The basic premise of this book is that it’s a memoir of Krissy Kneen’s life. That’s why I’m really reluctant to review it – who am I to say whether her life was exciting or good or not? However, as she wrote a book about it, I suppose when something is put into print for mass publishing, it’s something that somebody wants enjoyed. The best way for me to summarize this is to give you the description from the back cover:

“Affection follows the path of Kneen’s life journey, from the compulsive sexual self-exploration of her childhood to her experiences as a young woman for whom the world is a sexual playground. Brave and honest in her assessment of her own sexual addictions, Kneen succeeds in satisfying her needs.” In my words, we basically follow Krissy and learn about her life growing up, her current marriage to her husband when she’s 40, and her life as a young college adult.

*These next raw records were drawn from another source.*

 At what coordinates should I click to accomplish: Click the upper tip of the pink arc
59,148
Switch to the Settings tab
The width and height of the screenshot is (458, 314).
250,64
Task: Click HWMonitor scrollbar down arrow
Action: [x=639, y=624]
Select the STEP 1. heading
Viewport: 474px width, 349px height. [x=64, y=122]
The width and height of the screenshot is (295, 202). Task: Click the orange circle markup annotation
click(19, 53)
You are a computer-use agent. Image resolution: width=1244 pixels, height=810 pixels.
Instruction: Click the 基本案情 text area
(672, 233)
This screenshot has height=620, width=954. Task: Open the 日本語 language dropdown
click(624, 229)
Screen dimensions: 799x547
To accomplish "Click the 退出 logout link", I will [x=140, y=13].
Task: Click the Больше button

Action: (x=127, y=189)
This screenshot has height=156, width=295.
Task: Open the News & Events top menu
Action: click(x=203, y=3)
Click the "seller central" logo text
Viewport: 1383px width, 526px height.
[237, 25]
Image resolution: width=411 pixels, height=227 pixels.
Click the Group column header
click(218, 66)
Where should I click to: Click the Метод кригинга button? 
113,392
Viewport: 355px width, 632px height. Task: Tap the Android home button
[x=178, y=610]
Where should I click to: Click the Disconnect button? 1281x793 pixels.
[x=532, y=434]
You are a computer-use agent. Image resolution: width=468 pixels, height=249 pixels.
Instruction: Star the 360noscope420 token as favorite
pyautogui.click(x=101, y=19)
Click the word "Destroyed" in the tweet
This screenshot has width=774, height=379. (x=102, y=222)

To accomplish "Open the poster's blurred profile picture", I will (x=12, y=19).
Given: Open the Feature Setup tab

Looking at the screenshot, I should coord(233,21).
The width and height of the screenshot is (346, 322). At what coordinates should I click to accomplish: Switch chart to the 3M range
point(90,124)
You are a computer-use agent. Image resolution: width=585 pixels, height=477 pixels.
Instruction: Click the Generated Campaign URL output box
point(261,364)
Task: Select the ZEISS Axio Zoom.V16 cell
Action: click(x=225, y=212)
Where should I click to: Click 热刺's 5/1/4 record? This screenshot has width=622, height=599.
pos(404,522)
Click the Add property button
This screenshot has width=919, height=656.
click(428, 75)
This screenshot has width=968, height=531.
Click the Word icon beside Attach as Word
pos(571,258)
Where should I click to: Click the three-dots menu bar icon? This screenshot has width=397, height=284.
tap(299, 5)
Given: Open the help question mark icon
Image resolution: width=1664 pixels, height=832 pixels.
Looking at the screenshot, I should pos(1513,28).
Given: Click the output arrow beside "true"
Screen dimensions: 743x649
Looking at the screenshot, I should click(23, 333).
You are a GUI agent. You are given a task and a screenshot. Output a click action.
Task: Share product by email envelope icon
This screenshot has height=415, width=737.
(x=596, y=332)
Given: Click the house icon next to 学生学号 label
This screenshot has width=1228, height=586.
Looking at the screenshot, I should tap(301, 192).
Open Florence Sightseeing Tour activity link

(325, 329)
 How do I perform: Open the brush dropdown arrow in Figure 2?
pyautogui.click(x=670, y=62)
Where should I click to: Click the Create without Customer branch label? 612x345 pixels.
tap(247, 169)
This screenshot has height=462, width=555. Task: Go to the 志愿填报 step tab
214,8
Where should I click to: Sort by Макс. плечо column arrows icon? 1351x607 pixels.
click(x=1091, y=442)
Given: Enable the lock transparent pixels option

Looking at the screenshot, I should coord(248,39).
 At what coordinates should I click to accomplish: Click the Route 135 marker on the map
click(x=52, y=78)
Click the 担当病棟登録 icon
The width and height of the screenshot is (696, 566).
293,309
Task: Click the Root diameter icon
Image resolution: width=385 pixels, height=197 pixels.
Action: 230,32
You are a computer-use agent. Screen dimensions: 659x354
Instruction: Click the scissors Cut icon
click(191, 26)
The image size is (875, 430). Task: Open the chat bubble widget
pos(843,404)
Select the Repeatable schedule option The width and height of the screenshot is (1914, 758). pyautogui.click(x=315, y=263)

The book likes to jump – as you noticed from before, the book’s chapter average at about 5 pages long, so they aren’t exactly long. I’m not sure why the author chose to have such small chapters, but she did. The words (as a sidenote) are also pretty spaced out – like the book is in double-spaced format, so the book only really ends up being about 220 pages of what would be a normal book. As I was saying – the book jumps. We go back and forth from the start of her childhood to how she’s doing currently in her 40s and in marriage. The 40s timeline stays stable, but we follow the childhood timeline from about 5 years old up to 25 (it never actually says an age.) This can make the book a bit hard to follow a times, but I think it was a neat way to keep the book more interesting.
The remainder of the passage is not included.